(ABOUT THIS TASK)
Reproduce each of the following lines verbatim, without altering any character.

□ □ □ □

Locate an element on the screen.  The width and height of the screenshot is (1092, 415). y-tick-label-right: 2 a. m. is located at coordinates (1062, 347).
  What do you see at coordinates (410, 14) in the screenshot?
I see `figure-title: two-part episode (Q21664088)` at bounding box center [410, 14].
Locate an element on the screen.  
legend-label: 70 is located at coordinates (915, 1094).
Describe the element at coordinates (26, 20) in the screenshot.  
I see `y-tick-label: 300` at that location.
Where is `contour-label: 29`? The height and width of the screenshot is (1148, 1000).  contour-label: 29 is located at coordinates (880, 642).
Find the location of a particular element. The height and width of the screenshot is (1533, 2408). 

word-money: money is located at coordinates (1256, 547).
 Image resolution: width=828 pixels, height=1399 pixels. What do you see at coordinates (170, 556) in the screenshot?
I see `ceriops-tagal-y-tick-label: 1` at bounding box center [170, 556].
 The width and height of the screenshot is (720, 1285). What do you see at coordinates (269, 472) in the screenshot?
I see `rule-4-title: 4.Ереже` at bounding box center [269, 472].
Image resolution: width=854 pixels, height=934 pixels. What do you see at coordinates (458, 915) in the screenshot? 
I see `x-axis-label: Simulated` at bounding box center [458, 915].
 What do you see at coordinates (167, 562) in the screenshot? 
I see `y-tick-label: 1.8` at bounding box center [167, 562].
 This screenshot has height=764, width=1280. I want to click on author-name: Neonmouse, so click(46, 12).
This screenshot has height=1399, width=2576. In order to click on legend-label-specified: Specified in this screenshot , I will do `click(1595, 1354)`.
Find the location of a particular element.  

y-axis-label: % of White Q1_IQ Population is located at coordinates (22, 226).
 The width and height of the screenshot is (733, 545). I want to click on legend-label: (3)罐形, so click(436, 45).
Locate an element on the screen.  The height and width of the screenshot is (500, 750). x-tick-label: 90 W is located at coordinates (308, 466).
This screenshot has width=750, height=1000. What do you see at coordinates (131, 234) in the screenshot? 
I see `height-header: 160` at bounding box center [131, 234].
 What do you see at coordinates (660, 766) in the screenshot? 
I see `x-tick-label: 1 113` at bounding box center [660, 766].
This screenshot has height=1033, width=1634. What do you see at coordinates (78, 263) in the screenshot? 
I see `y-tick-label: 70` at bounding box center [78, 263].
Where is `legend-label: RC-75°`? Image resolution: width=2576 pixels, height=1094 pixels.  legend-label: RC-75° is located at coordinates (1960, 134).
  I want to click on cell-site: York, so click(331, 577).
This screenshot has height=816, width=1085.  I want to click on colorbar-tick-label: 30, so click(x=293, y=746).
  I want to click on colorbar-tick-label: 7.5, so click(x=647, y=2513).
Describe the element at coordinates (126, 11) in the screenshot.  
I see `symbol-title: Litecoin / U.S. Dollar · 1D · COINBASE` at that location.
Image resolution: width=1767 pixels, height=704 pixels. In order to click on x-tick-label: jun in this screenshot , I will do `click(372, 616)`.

□ □ □ □

(TASK RESPONSE)
Locate an element on the screen.  The width and height of the screenshot is (1092, 415). y-tick-label-right: 2 a. m. is located at coordinates (1062, 347).
  What do you see at coordinates (410, 14) in the screenshot?
I see `figure-title: two-part episode (Q21664088)` at bounding box center [410, 14].
Locate an element on the screen.  
legend-label: 70 is located at coordinates (915, 1094).
Describe the element at coordinates (26, 20) in the screenshot.  
I see `y-tick-label: 300` at that location.
Where is `contour-label: 29`? The height and width of the screenshot is (1148, 1000).  contour-label: 29 is located at coordinates (880, 642).
Find the location of a particular element. The height and width of the screenshot is (1533, 2408). 

word-money: money is located at coordinates (1256, 547).
 Image resolution: width=828 pixels, height=1399 pixels. What do you see at coordinates (170, 556) in the screenshot?
I see `ceriops-tagal-y-tick-label: 1` at bounding box center [170, 556].
 The width and height of the screenshot is (720, 1285). What do you see at coordinates (269, 472) in the screenshot?
I see `rule-4-title: 4.Ереже` at bounding box center [269, 472].
Image resolution: width=854 pixels, height=934 pixels. What do you see at coordinates (458, 915) in the screenshot? 
I see `x-axis-label: Simulated` at bounding box center [458, 915].
 What do you see at coordinates (167, 562) in the screenshot? 
I see `y-tick-label: 1.8` at bounding box center [167, 562].
 This screenshot has height=764, width=1280. I want to click on author-name: Neonmouse, so click(46, 12).
This screenshot has height=1399, width=2576. In order to click on legend-label-specified: Specified in this screenshot , I will do `click(1595, 1354)`.
Find the location of a particular element.  

y-axis-label: % of White Q1_IQ Population is located at coordinates (22, 226).
 The width and height of the screenshot is (733, 545). I want to click on legend-label: (3)罐形, so click(436, 45).
Locate an element on the screen.  The height and width of the screenshot is (500, 750). x-tick-label: 90 W is located at coordinates (308, 466).
This screenshot has width=750, height=1000. What do you see at coordinates (131, 234) in the screenshot? 
I see `height-header: 160` at bounding box center [131, 234].
 What do you see at coordinates (660, 766) in the screenshot? 
I see `x-tick-label: 1 113` at bounding box center [660, 766].
This screenshot has height=1033, width=1634. What do you see at coordinates (78, 263) in the screenshot? 
I see `y-tick-label: 70` at bounding box center [78, 263].
Where is `legend-label: RC-75°`? Image resolution: width=2576 pixels, height=1094 pixels.  legend-label: RC-75° is located at coordinates (1960, 134).
  I want to click on cell-site: York, so click(331, 577).
This screenshot has height=816, width=1085.  I want to click on colorbar-tick-label: 30, so click(x=293, y=746).
  I want to click on colorbar-tick-label: 7.5, so click(x=647, y=2513).
Describe the element at coordinates (126, 11) in the screenshot.  
I see `symbol-title: Litecoin / U.S. Dollar · 1D · COINBASE` at that location.
Image resolution: width=1767 pixels, height=704 pixels. In order to click on x-tick-label: jun in this screenshot , I will do `click(372, 616)`.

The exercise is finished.